The structure of human .alpha.2-macroglobulin (.alpha.2M) after reaction with cis-dichlorodiammineplatinum (II) (cis-DDP) was studied by electron microscopy. The cis-DDP stabilized a novel conformation of the native inhibitor resembling a doughnut surrounded by two, three, of four well defined spherules. When only two spherules were present, these structures were usually oriented on opposite sides of the doughnut. The protein region joining a spherule to the central structure did not include sufficient mass to exclude stain and was, therefore, invisible. Other images showed spherules that were partially superimposed on the doughnut. A comparison of many molecules suggested great flexibility of the peripheral spherules relative to the central structure. The cis-DDP prevented complete conformational change when the .alpha.2M was reacted with trypsin.

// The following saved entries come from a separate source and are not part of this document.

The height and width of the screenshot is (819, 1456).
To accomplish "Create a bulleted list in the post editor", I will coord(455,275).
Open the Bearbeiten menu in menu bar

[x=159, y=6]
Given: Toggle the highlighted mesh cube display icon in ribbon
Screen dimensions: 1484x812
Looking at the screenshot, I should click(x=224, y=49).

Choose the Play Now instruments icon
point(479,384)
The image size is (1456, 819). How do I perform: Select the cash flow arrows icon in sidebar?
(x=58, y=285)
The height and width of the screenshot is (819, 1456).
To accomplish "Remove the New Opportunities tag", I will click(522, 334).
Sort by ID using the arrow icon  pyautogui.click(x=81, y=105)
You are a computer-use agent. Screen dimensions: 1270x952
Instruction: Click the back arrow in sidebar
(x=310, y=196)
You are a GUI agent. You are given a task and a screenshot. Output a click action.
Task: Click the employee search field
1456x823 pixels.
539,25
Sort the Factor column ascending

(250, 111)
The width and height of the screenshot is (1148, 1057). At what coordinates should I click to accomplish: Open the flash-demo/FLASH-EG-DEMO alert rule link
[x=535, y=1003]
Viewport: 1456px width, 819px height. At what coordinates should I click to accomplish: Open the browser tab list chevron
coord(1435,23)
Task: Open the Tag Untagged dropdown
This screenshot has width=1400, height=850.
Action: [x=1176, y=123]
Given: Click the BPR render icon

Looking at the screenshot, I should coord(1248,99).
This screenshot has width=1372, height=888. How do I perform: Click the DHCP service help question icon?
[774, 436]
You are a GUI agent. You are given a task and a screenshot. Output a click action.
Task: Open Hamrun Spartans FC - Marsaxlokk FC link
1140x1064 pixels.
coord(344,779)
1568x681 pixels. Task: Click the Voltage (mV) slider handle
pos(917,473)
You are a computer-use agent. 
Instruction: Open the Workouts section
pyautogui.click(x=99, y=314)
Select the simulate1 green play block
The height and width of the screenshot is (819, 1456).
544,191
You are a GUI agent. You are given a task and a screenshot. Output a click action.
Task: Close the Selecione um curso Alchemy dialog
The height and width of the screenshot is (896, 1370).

The products of this reaction included apparent conformational intermediates. These intermediates most closely resembled either native .alpha.2M or the well established "H" structure of .alpha.2M-proteinase, depending on the initial conditions used to modify the .alpha.2M with cis-DDP. When cis-DDP-treated .alpha.2M was reacted with trypsin, purified by chromatography and subsequently treated with diethyldithiocarbamate, complete conformational change was observed. Based on an analysis of the .alpha.2M structural intermediates obtained using the chemical modification procedures described here, a new model of .alpha.2M conformational change was developed. We postulate that conformational change initially involves contraction of the peripheral spherules towards the central doughnut. These spherules then unfold and elongate in the perpendicular direction to form the lateral walls of the proteinase transformed .alpha.2M H structure.